L'insoutenable légèreté d'un être ?
«Je suis totalement pris au dépourvu par cette
chose à laquelle je ne m’attendais pas du tout, de laquelle je ne
savais rien hier encore, et qui n’a pas eu lieu».
La réponse de
Milan Kundera aux accusations lancées à son encontre par le magazine
tchèque Respekt n’aura pas tardé. D’habitude si discret, l’écrivain est
sorti de son mutisme pour affirmer que sa mise en cause dans un rapport
de police datant de 1950 relevait pour lui du «mystère».
Dans son édition de lundi, Respekt révélait que Milan Kundera -
aujourd’hui âgé de 79 ans - avait dénoncé dans sa jeunesse un étudiant
auprès de la police communiste tchécoslovaque.

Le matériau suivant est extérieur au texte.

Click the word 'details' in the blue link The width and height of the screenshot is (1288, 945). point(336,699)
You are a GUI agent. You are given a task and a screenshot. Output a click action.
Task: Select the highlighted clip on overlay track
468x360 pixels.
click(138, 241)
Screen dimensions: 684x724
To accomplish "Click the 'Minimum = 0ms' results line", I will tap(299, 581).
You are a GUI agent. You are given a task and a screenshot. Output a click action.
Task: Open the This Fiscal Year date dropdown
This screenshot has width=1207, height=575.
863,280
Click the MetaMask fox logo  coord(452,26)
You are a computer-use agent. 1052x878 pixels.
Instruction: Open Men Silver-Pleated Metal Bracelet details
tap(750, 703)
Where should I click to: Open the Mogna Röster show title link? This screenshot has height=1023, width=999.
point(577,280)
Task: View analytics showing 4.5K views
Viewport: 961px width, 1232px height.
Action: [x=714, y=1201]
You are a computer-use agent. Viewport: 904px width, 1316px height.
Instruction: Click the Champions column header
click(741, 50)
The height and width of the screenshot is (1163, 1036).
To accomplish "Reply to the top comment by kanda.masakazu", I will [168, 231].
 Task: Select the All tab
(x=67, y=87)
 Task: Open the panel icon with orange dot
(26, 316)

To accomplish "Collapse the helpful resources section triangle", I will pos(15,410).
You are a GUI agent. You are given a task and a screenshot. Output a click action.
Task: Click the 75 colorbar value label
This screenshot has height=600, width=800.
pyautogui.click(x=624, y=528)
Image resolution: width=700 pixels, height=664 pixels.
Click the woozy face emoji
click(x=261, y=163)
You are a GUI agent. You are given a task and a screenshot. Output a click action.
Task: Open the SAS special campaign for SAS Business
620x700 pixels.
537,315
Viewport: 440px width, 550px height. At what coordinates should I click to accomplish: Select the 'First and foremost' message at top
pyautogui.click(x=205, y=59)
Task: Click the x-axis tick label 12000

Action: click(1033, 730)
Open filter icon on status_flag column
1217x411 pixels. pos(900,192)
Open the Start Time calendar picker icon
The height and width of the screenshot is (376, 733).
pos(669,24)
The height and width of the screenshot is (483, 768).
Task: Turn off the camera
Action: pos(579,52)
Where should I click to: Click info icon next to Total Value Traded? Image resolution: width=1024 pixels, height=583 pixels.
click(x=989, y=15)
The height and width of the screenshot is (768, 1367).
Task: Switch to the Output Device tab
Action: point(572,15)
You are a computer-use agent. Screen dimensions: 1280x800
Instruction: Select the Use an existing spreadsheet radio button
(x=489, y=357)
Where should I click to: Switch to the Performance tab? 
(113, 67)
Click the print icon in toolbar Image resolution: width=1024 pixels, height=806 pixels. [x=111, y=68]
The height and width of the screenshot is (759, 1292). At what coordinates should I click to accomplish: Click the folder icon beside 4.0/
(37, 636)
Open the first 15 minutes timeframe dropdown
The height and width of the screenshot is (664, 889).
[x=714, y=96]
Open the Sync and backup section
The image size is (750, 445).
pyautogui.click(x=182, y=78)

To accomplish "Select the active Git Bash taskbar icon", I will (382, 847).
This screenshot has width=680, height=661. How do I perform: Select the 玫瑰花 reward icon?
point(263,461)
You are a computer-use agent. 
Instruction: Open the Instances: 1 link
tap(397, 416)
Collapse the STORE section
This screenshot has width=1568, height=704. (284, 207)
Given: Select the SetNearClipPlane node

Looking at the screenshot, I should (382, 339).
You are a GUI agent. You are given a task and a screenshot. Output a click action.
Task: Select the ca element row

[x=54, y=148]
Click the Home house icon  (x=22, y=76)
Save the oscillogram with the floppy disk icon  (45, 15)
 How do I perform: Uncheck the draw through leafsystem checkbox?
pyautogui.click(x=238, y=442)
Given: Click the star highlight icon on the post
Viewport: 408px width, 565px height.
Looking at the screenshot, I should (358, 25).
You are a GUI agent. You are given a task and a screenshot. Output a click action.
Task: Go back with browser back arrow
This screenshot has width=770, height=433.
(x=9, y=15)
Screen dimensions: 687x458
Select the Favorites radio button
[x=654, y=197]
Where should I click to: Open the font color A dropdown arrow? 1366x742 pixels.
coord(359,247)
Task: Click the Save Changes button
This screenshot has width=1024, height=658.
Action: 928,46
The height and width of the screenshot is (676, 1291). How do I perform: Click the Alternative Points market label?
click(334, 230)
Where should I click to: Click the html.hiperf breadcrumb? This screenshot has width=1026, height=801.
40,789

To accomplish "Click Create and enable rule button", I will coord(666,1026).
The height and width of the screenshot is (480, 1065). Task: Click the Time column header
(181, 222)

C’est un jeune
historien, Adam Hradilek, qui est tombé par hasard sur le rapport en
fouillant dans les archives du Ministère de l’intérieur.
«Aujourd’hui
vers 16 h, un étudiant, Milan Kundera, né le 1er avril 1929 à Brno (…)
s’est présenté dans ce département pour rapporter (qu’une étudiante
devait rencontrer dans la soirée un certain Miroslav Dvoracek)… Ce
dernier a apparemment déserté du service militaire», indique le
document, mis hier en ligne par l’Institut tchèque d’étude des régimes totalitaires.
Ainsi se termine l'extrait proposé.